1 Elisa Levi, "Anderes kenne ich nicht": eine junge Frau, ein Dorf und die Sehnsucht
Lea ist 19 Jahre alt und sitzt auf einer Bank am Rande des kleinen Dorfes, in dem sie ihr ganzes Leben verbracht hat. Neben ihr sitzt ein Mann, der von woanders kommt und den sie nicht kennt. Lea erzählt ihm von ihrem Leben im Dorf. Sie erzählt von ihrer Schwester Nora, die ohne sie nicht leben kann. Sie erzählt von ihrem Vater, den ihre Mutter vermisst. Von der Großmutter, die die Mutter nicht vermisst. Von den Fremden, die nun im alten Haus ihrer Großmutter wohnen. Und sie erzählt von ihren Freunden und den anderen wenigen Menschen, die in dem Dorf leben. Die nichts anderes kennen als das, und sich damit zufriedengeben – im Gegensatz zu Lea.
Warum sich das Lesen lohnt
Der Roman erzählt so schön von der Sehnsucht nach einem anderen Leben. Und das in einer Sprache, die auch in der deutschen Übersetzung die Melodie des Spanischen trägt.
2 Andrés Barba, "Die leuchtende Republik": wilde Straßenkinder und hilflose Erwachsene
Eine Gruppe Straßenkinder versetzt die fiktive Provinzstadt San Cristóbal in Angst und Schrecken. Woher die Kinder kommen, weiß niemand. Sie verständigen sich in einer Geheimsprache und sie werden immer gewaltbereiter: Die Bande verwüstet die Stadt, begeht Überfälle und tötet sogar. Nachdem sich immer mehr heimische Kinder der Bande anschließen, tun sich die Erwachsenen von San Cristóbal zusammen, um die Kinder ein für alle Mal zu besiegen. Der Autor Andrés Barba stellt dabei unsere Vorstellungen von kindlicher Unschuld und erwachsener Reife auf den Kopf. Inspirieren lassen hat sich Barba von einer real existierender Kinderbande, die in den achtziger Jahren in russischen U-Bahn-Schächten lebte.

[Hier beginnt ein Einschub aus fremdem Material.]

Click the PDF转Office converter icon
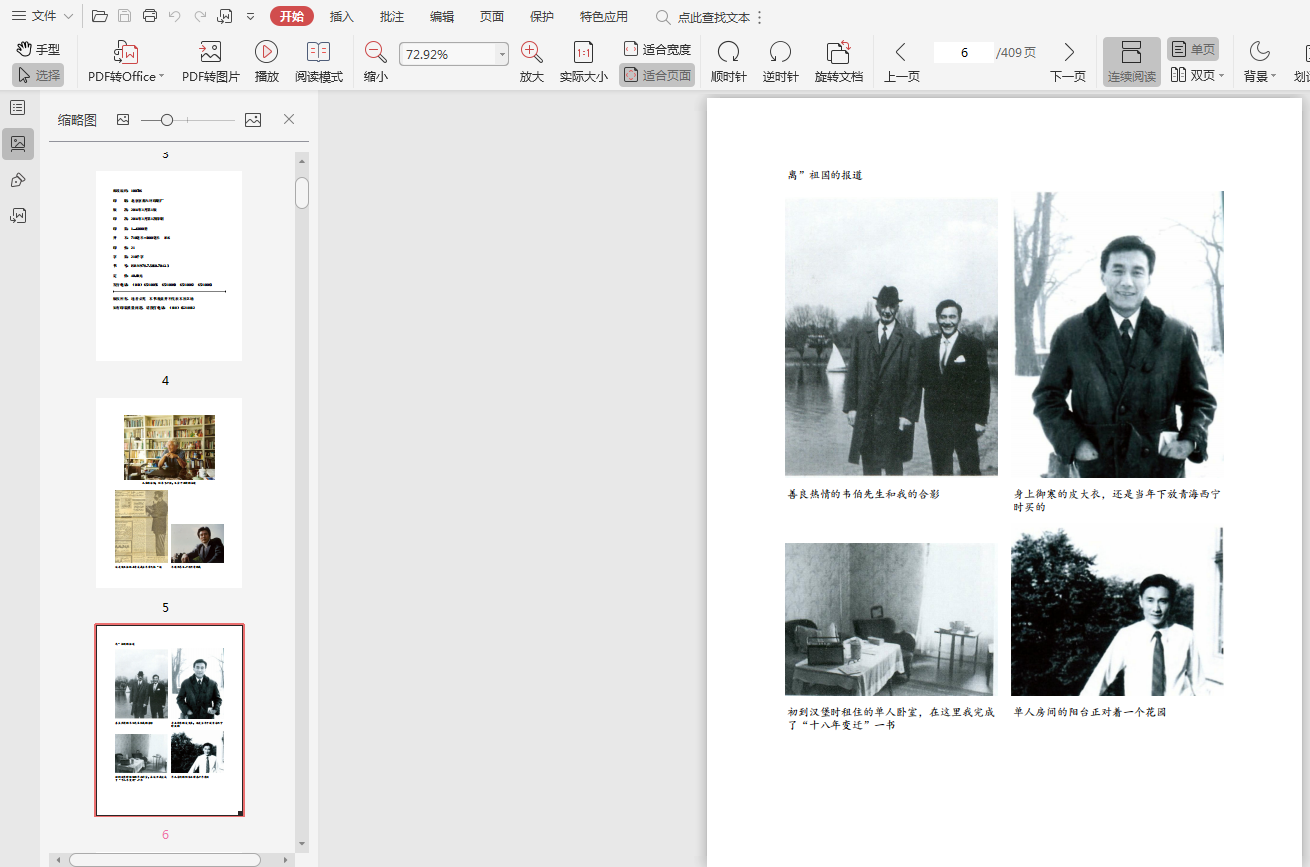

Warum sich das Lesen lohnt
Barba erzählt die unglaubliche Geschichte von San Cristóbal so, wie es sich für das Thema gehört: emphatisch, verstörend, vielschichtig, unsicher und bildreich. Dabei zeigt er eindrücklich, wie stark die Emanzipation von Kindern die Welt der Erwachsenen erschüttern kann.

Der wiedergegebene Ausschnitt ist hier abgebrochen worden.